Con macumba económica habrá festejos en la famlia K

Hoy es el día en el que se abusará de la palabra “nosotros” para aludir al hecho santificado por la religión kirchnerista de la “argentinización” del 14% de YPF. Situación que en realidad se está blanqueando porque Eskenazy toma las decisiones en la petrolera desde hace tiempo.

El significado para “los argentinos” de la operación es nulo. Pase de manos y salida de divisas. Una des-inversión extranjera parcial. Ahí estarán los pozos, las máquinas, el personal, la organización y el know how. Nada cambia, salvo el hecho de que mientras el negocio petrolero arde, en la Argentina los principales operadores se retiran por circunstancias políticas creadas por el gobierno de la que resultan beneficiarios un grupo de empresarios amigos que cualquier opción política alternativa haría bien en agendar que deberá investigar de arriba a abajo y, si es necesario, apoyar la devolución a sus dueños a los precios que hubieran recibido. De eso ya debería empezar a hablar la oposición, de lo contrario extorsionar, apretar con controles de precios y regulaciones para desvalorizar empresas y quedarse con ellas el poder político a un precio vil (se está vendiendo a un precio levemente inferior al de 1999 cuando el precio del barril de petroleo rondaba los 10 dólares) va a empezar a formar parte de nuestra incultura.

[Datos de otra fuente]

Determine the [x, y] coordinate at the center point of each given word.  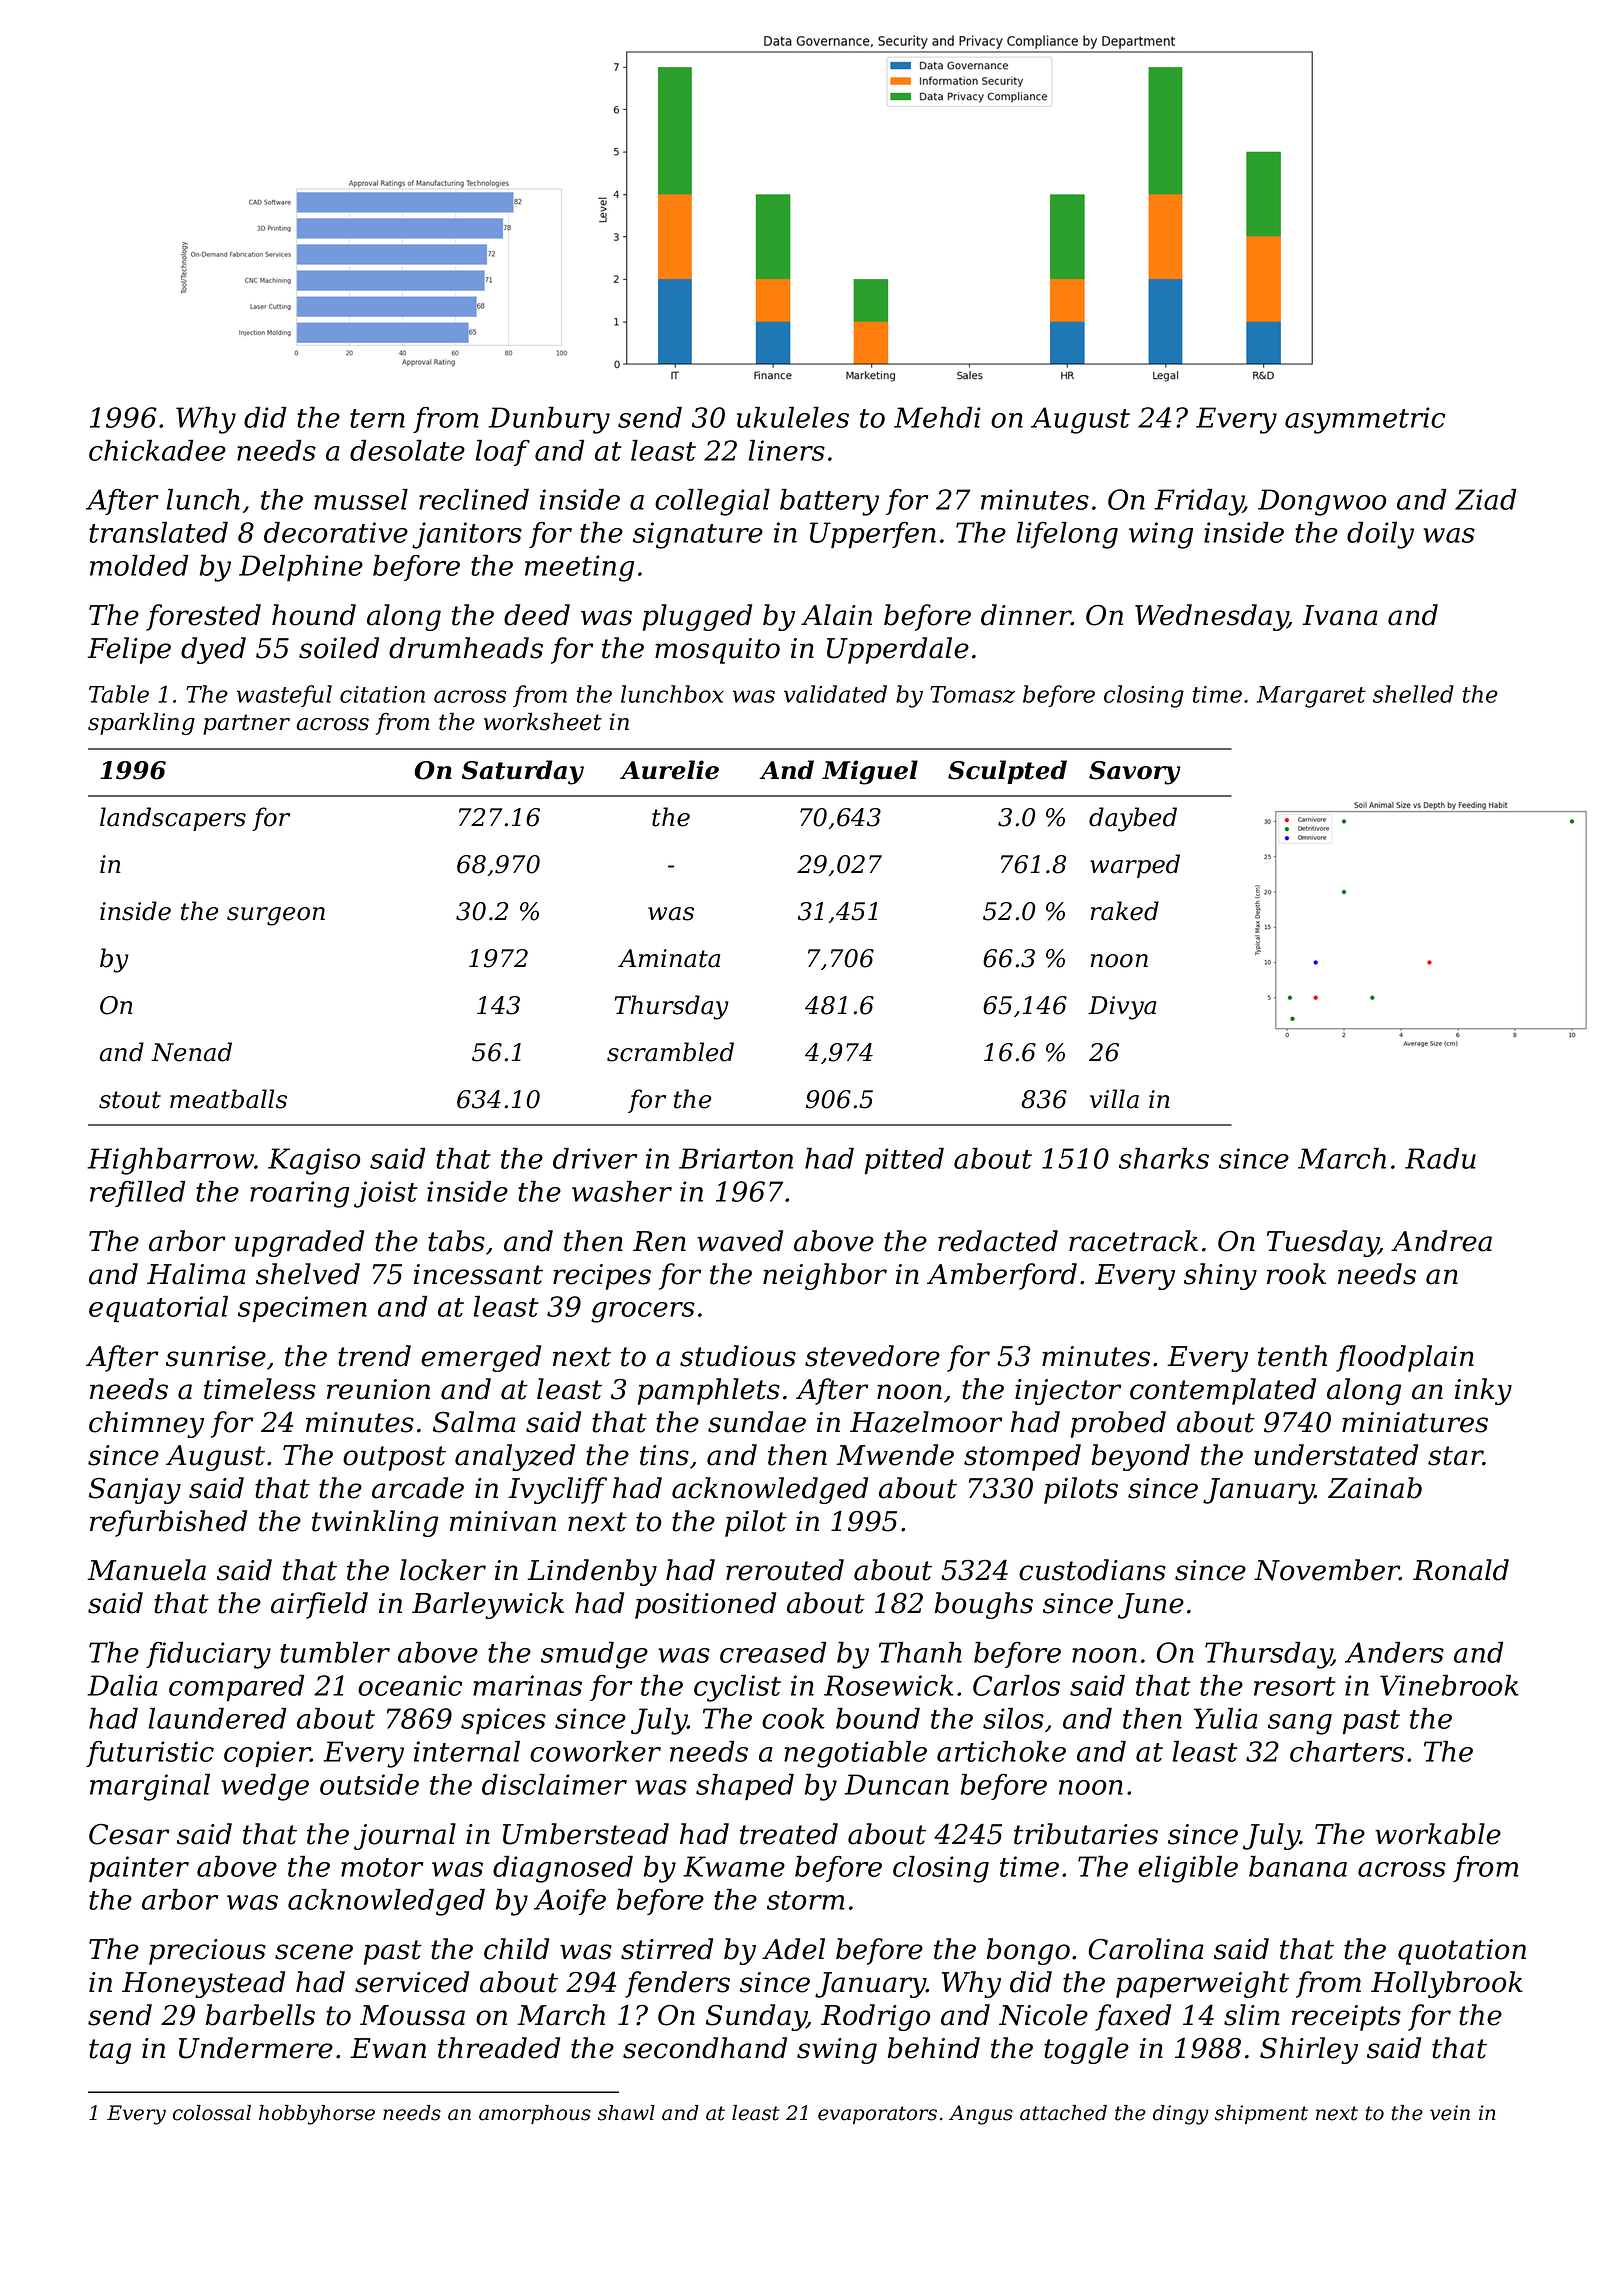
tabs [456, 1241]
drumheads [466, 648]
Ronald [1461, 1570]
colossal [212, 2113]
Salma [474, 1422]
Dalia [122, 1685]
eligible [1188, 1869]
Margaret [1311, 697]
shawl [626, 2113]
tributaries [1086, 1834]
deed [537, 615]
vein [1450, 2113]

La kirchnerización de YPF es un tanto distinta al ideal socialista que dice esta muchachada sostener. Antes la cháchara nacionalista se utilizaba para estatizar estos negocios en nombre de estrategias para no se sabía bien cual guerra. La gente compraba la idea igual, siempre es importante tener combustible para luchar contra cualquier malo y parece que comprarselo al dueño no es suficiente. El nacionalismo económico no se enteró nunca de que existe el comercio.

De cualquier modo la nueva versión que reemplaza al estatismo por el amiguismo es más sincera. YPF y todas las empresas públicas eran cotos de caza de sindicalistas y políticos, por eso las recuerdan con tanto cariño. Para qué andar disfrazando todo de público.